Yang Hao, Yan Dan, Zhang Li, Sun Yunda, Li Dong, Maybank Stephen J
IEEE Trans Image Process. 2022;31:164-175. doi: 10.1109/TIP.2021.3129117. Epub 2021 Dec 2.
Skeleton-based action recognition has attracted considerable attention since the skeleton data is more robust to the dynamic circumstances and complicated backgrounds than other modalities. Recently, many researchers have used the Graph Convolutional Network (GCN) to model spatial-temporal features of skeleton sequences by an end-to-end optimization. However, conventional GCNs are feedforward networks for which it is impossible for the shallower layers to access semantic information in the high-level layers. In this paper, we propose a novel network, named Feedback Graph Convolutional Network (FGCN). This is the first work that introduces a feedback mechanism into GCNs for action recognition.

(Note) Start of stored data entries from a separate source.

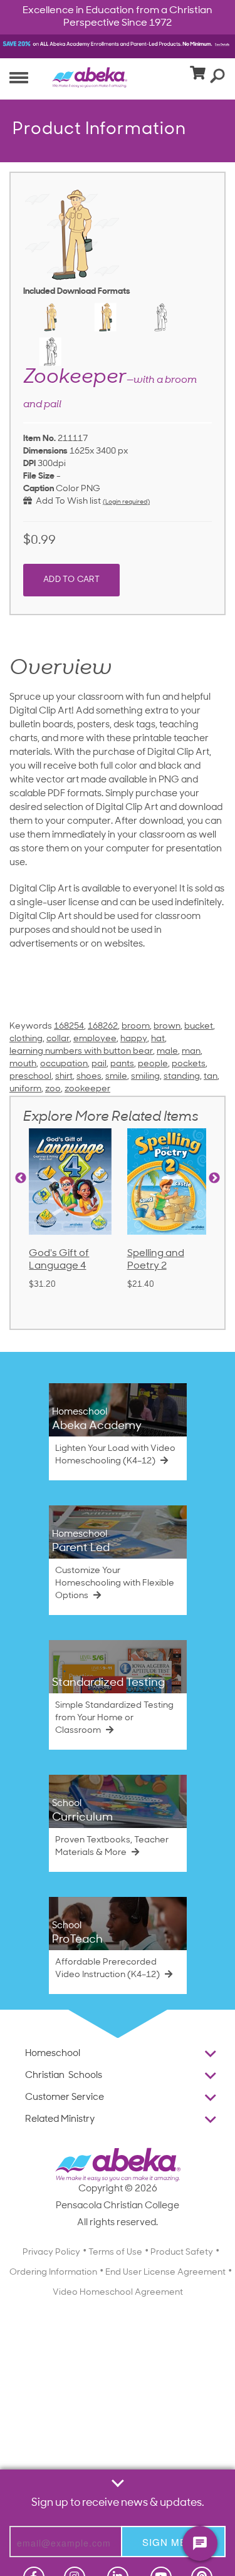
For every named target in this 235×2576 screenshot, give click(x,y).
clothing (26, 1039)
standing (182, 1076)
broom (136, 1026)
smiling (145, 1076)
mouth (22, 1064)
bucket (198, 1026)
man (191, 1051)
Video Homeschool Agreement (118, 2292)
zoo (53, 1089)
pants (122, 1064)
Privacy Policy (51, 2252)
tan (210, 1076)
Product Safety (181, 2252)
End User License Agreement (165, 2272)
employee (95, 1039)
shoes (89, 1076)
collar (58, 1039)
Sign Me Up (173, 2541)
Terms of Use (115, 2252)
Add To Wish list (66, 501)
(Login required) (126, 502)
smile (116, 1076)
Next (214, 1178)
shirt (64, 1076)
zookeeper (87, 1089)
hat (158, 1039)
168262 (103, 1026)
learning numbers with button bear (81, 1051)
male (167, 1051)
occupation (64, 1064)
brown (167, 1026)
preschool (30, 1076)
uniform (25, 1089)
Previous (20, 1178)
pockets (189, 1064)
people (153, 1064)
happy (133, 1039)
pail (99, 1064)
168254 (69, 1026)
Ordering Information (53, 2272)
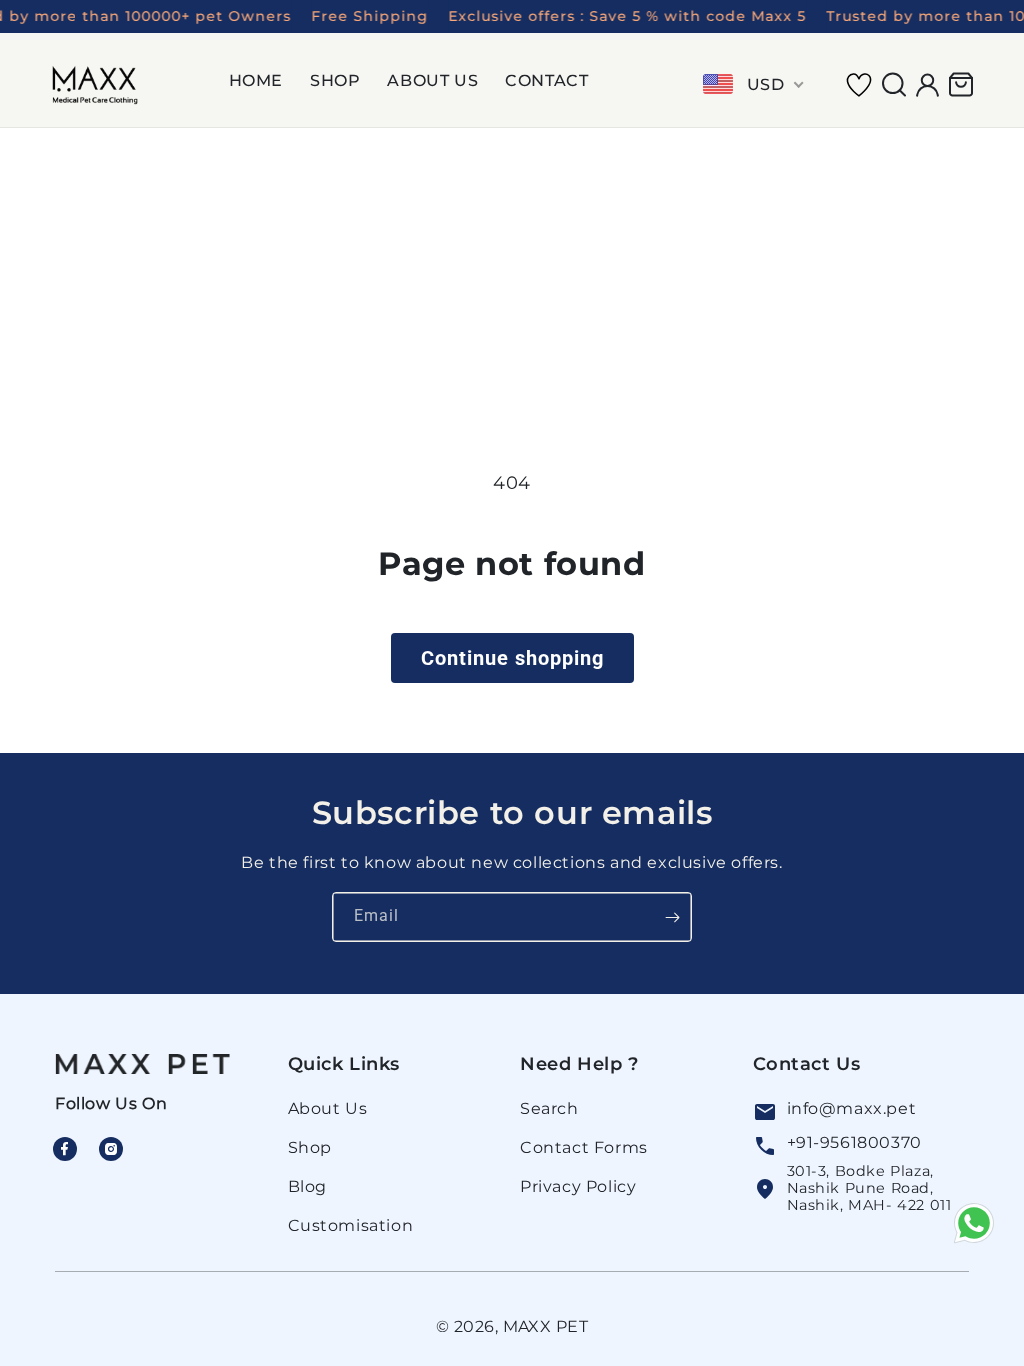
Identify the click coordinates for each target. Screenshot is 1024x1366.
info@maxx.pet (852, 1108)
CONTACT (546, 80)
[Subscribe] (672, 917)
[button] (263, 84)
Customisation (351, 1225)
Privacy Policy (578, 1186)
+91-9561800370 (854, 1142)
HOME (256, 80)
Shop (310, 1147)
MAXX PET (546, 1326)
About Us (328, 1108)
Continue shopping (512, 658)
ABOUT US (432, 80)
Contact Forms (584, 1147)
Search (549, 1108)
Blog (307, 1186)
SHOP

Compared with conventional GCNs, FGCN has the following advantages: (1) A multi-stage temporal sampling strategy is designed to extract spatial-temporal features for action recognition in a coarse to fine process; (2) A Feedback Graph Convolutional Block (FGCB) is proposed to introduce dense feedback connections into the GCNs. It transmits the high-level semantic features to the shallower layers and conveys temporal information stage by stage to model video level spatial-temporal features for action recognition; (3) The FGCN model provides predictions on-the-fly. In the early stages, its predictions are relatively coarse. These coarse predictions are treated as priors to guide the feature learning in later stages, to obtain more accurate predictions. Extensive experiments on three datasets, NTU-RGB+D, NTU-RGB+D120 and Northwestern-UCLA, demonstrate that the proposed FGCN is effective for action recognition. It achieves the state-of-the-art performance on all three datasets.
基于骨骼的动作识别已经引起了相当大的关注,因为与其他模态相比,骨骼数据在动态环境和复杂背景下更具鲁棒性。最近,许多研究人员使用图卷积网络(GCN)通过端到端优化来对骨骼序列的时空特征进行建模。然而,传统的GCN是前馈网络,较浅的层无法访问高层中的语义信息。在本文中,我们提出了一种新颖的网络,称为反馈图卷积网络(FGCN)。这是第一项将反馈机制引入GCN进行动作识别的工作。与传统的GCN相比,FGCN具有以下优点:(1)设计了一种多阶段时间采样策略,以从粗到细的过程中提取用于动作识别的时空特征;(2)提出了一种反馈图卷积块(FGCB),将密集反馈连接引入GCN。它将高级语义特征传输到较浅的层,并逐阶段传达时间信息,以对用于动作识别的视频级时空特征进行建模;(3)FGCN模型实时提供预测。在早期阶段,其预测相对粗糙。这些粗糙的预测被视为先验信息,以指导后期的特征学习,从而获得更准确的预测。在NTU-RGB+D、NTU-RGB+D120和西北大学UCLA这三个数据集上进行的大量实验表明,所提出的FGCN对动作识别是有效的。它在所有三个数据集上都取得了领先的性能。